Perlawanan yang dilakukan OPM ditandai dengan penyanderaan, demonstrasi massa, pengibaran
bendera, penempelan pamflet, aksi pengrusakan dan pelanggaran lintas batas negara.
Kondisi sosial dan politik yang tidak kondusif di dalam Papua memaksa beberapa warga Papua
keluar meninggalkan negaranya. Inilah yang menjadi alasan utama 42 warga Papua meminta
suaka politik ke pemerintahan Australia pada tahun 2006. Mereka keluar dari Papua
menggunakan perahu dan memanfaatkan kelemahan pengawasan perairan di Indonesia. Mereka
bertolak dari Merauke, berlayar selama lima hari dan akhirnya mendarat di tepi pantai Terpencil
Cape York, Australia. Selanjutnya, pada bulan Maret 2006, Departemen Imigrasi dan Masalah-
masalah penduduk asli Australia (DIMIA) memberikan Temporary Protection Visa (visa tinggal
sementara) kepada 42 dari 43 warga Papua yang mencari suaka. Dengan demikian, keputusan
Australia di atas sangat melecehkan Papua dalam integritas NKRI.

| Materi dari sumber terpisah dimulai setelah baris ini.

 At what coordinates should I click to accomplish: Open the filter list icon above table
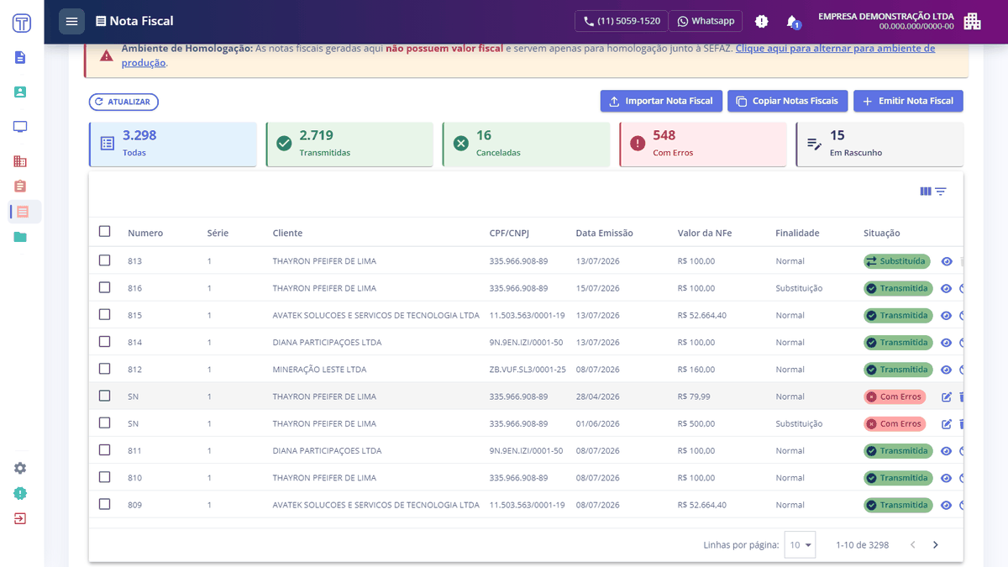941,192
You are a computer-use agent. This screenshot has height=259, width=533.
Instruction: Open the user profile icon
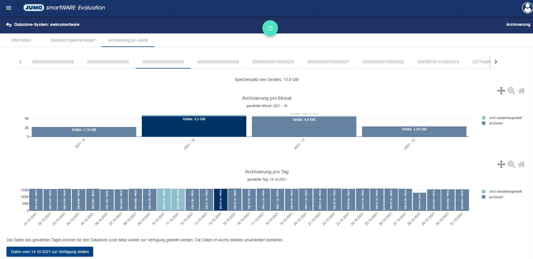tap(527, 8)
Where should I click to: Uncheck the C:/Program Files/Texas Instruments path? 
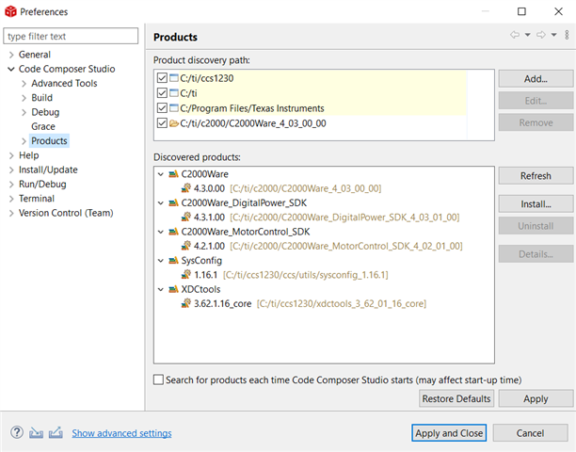(x=163, y=108)
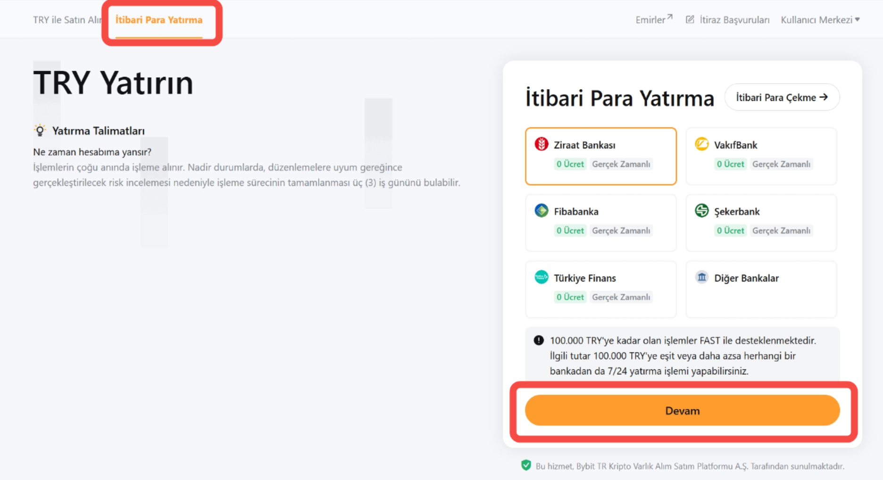Choose the Şekerbank payment option
Image resolution: width=883 pixels, height=480 pixels.
(761, 223)
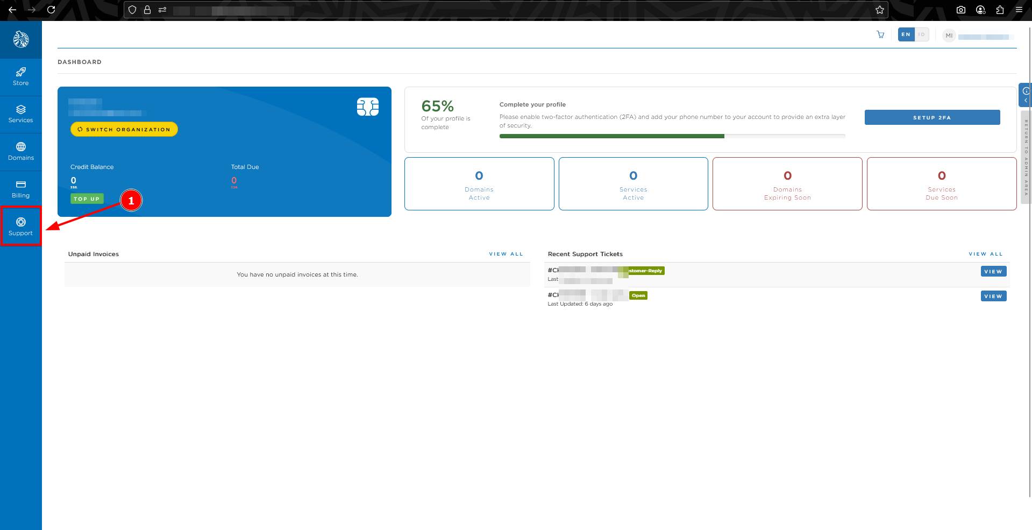Click the company logo in sidebar

click(20, 39)
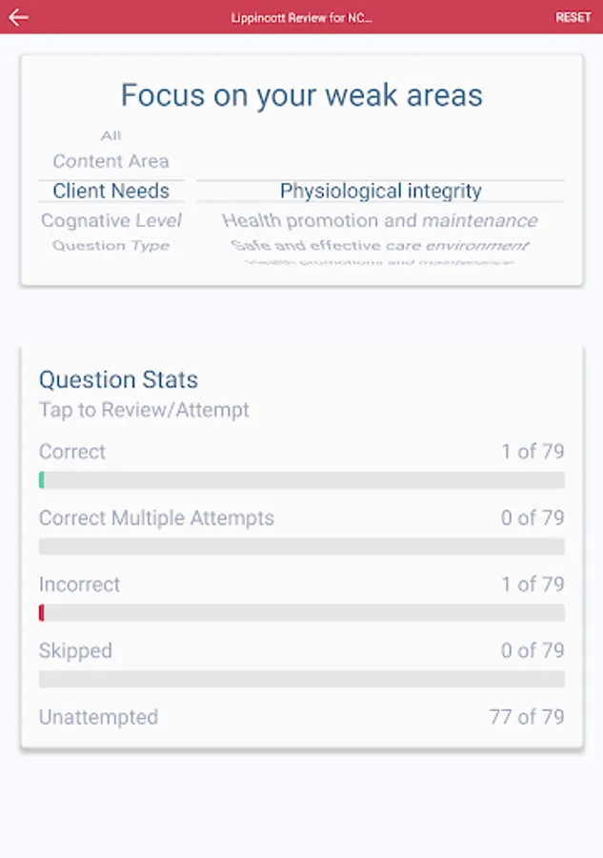Choose Content Area in the picker
The height and width of the screenshot is (858, 603).
[111, 161]
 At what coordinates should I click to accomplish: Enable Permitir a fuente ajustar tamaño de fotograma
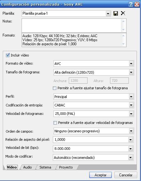coord(54,88)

Indonesia yang terdiri 17.4804 pulau besar dan kecil dan panjang garis pantai 95.181 km
membuat Indonesia sebagai negara kepulauan terbesar di dunia. Lebih jauh, dari sudut pandang
geografis Indonesia merupakan negara yang memiliki posisi silang yang strategis, baik dari segi
lalu lintas perekonomian dunia, maupun dari segi geopolitik dan keamanan, karena Indonesia
terletak diantara dua benua (Asia dan Australia) dan dua samudera (Samudera Pasifik dan
Samudera Hindia). Posisi geografi Indonesia tersebut, membuat masyarakat dunia mengakui
Indonesia sebagai persimpangan lintas pelayaran niaga utama (across the main commercial
shipping line) dan mempunyai dimensi maritim yangstrategis dan sekaligus menjadi ajang
perebutan pengaruh. Dari posisi strategis tersebut akan berimplikasi terhadap kehidupan sosial,
politik, ekonomi dan kebudayaan.

A. Rumusan Masalah
1. Bagaimana hubungan antara separatism OPM dengan Konstitusi Indonesia?

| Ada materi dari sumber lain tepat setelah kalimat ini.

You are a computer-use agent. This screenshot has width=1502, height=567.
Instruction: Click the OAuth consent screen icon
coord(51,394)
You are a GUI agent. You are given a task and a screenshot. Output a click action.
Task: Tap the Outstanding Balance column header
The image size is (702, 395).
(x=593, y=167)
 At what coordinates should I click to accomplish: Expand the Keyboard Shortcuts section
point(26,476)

2. Bagaimanakah Solusi mengatasi konflik tersebut?

B. Tujuan Penelitian
1. Untuk mengetahui hubungan antara separatism OPM dengan Konstitusi Indonesia
2. Untuk mengetahui solusi agar dapat mengatasi konflik tersebut.

Sumber/dafpus:
Mulia, K. D. A., Afrizal, M. S., & PUTERA, L. D. H. (2020). Pertangungjawaban Pidana
Anggota Organisasi Papua Merdeka (OPM) Sebagai Pelaku Makar. Justitia Jurnal
Hukum, 4(2).
SUGIYATNO, M. N. ORGANISASI PAPUA MERDEKA (OPM) DALAM PERSPEKTIF
SUBJEK.
Marlina, A., & Muliyono, A. (2022). Konsekuensi Hukum Pidana Anggota Organisasi Papua
Merdeka (OPM) Yang Melakukan Kekerasan Pengrusakan ditinjau dari Hukum Adat
Papua. Al-Mashlahah Jurnal Hukum Islam dan Pranata Sosial, 10(01), 107-132.
Febrianti, S. W., Arum, A. S., Dermawan, W., & Akim, A. (2019). Penyelesaian Konflik Internal
antara Pemerintah Indonesia dengan Gerakan Separatisme di Papua melalui Mekanisme
Horse-Trading. Society, 7(2), 83-100.